··· Extracted material ···
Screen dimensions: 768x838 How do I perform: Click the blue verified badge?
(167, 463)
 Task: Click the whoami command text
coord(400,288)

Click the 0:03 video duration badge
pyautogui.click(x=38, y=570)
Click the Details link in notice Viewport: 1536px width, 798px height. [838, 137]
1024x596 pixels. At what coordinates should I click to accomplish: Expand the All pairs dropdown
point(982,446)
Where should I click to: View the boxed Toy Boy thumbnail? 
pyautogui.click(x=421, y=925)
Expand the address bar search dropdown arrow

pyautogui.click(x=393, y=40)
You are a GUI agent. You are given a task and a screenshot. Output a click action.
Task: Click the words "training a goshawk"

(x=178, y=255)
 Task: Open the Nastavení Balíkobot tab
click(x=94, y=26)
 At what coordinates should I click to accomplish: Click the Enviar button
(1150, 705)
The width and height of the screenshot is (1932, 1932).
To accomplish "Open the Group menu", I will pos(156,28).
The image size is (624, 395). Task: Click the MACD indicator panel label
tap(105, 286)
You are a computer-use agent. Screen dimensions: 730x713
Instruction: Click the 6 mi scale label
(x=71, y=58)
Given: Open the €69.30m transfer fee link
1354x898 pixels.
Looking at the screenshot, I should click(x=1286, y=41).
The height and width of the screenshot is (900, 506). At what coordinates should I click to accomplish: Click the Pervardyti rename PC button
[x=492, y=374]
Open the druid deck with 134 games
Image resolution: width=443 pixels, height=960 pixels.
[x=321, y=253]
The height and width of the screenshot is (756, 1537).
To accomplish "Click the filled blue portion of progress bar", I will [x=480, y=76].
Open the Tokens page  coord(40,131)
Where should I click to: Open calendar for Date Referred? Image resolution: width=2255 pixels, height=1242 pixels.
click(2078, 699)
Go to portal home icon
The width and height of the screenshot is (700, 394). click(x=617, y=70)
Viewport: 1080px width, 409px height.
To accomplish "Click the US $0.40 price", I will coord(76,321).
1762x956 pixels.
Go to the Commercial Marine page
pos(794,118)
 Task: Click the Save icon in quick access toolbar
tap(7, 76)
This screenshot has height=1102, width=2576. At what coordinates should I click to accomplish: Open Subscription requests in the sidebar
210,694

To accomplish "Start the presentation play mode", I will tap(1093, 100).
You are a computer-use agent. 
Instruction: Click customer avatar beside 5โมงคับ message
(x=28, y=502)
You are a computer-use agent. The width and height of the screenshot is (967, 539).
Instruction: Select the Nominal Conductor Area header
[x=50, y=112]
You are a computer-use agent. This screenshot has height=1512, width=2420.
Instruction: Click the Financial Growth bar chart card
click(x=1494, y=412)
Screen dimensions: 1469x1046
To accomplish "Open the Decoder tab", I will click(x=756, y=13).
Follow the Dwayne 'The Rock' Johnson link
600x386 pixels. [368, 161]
···
Update the rows above so that every "Instruction" becomes "Goal", with nothing else changed.

Screen dimensions: 768x838 How do I perform: Click the blue verified badge?
(167, 463)
 Task: Click the whoami command text
coord(400,288)

Click the 0:03 video duration badge
pyautogui.click(x=38, y=570)
Click the Details link in notice Viewport: 1536px width, 798px height. [838, 137]
1024x596 pixels. At what coordinates should I click to accomplish: Expand the All pairs dropdown
point(982,446)
Where should I click to: View the boxed Toy Boy thumbnail? 
pyautogui.click(x=421, y=925)
Expand the address bar search dropdown arrow

pyautogui.click(x=393, y=40)
You are a GUI agent. You are given a task and a screenshot. Output a click action.
Task: Click the words "training a goshawk"

(x=178, y=255)
 Task: Open the Nastavení Balíkobot tab
click(x=94, y=26)
 At what coordinates should I click to accomplish: Click the Enviar button
(1150, 705)
The width and height of the screenshot is (1932, 1932).
To accomplish "Open the Group menu", I will pos(156,28).
The image size is (624, 395). Task: Click the MACD indicator panel label
tap(105, 286)
You are a computer-use agent. Screen dimensions: 730x713
Goal: Click the 6 mi scale label
(x=71, y=58)
Given: Open the €69.30m transfer fee link
1354x898 pixels.
Looking at the screenshot, I should click(x=1286, y=41).
The height and width of the screenshot is (900, 506). At what coordinates should I click to accomplish: Click the Pervardyti rename PC button
[x=492, y=374]
Open the druid deck with 134 games
Image resolution: width=443 pixels, height=960 pixels.
[x=321, y=253]
The height and width of the screenshot is (756, 1537).
To accomplish "Click the filled blue portion of progress bar", I will [x=480, y=76].
Open the Tokens page  coord(40,131)
Where should I click to: Open calendar for Date Referred? Image resolution: width=2255 pixels, height=1242 pixels.
click(2078, 699)
Go to portal home icon
The width and height of the screenshot is (700, 394). click(x=617, y=70)
Viewport: 1080px width, 409px height.
To accomplish "Click the US $0.40 price", I will coord(76,321).
1762x956 pixels.
Go to the Commercial Marine page
pos(794,118)
 Task: Click the Save icon in quick access toolbar
tap(7, 76)
This screenshot has height=1102, width=2576. At what coordinates should I click to accomplish: Open Subscription requests in the sidebar
210,694

To accomplish "Start the presentation play mode", I will tap(1093, 100).
You are a computer-use agent. 
Goal: Click customer avatar beside 5โมงคับ message
(x=28, y=502)
You are a computer-use agent. The width and height of the screenshot is (967, 539).
Goal: Select the Nominal Conductor Area header
[x=50, y=112]
You are a computer-use agent. This screenshot has height=1512, width=2420.
Goal: Click the Financial Growth bar chart card
click(x=1494, y=412)
Screen dimensions: 1469x1046
To accomplish "Open the Decoder tab", I will click(x=756, y=13).
Follow the Dwayne 'The Rock' Johnson link
600x386 pixels. [368, 161]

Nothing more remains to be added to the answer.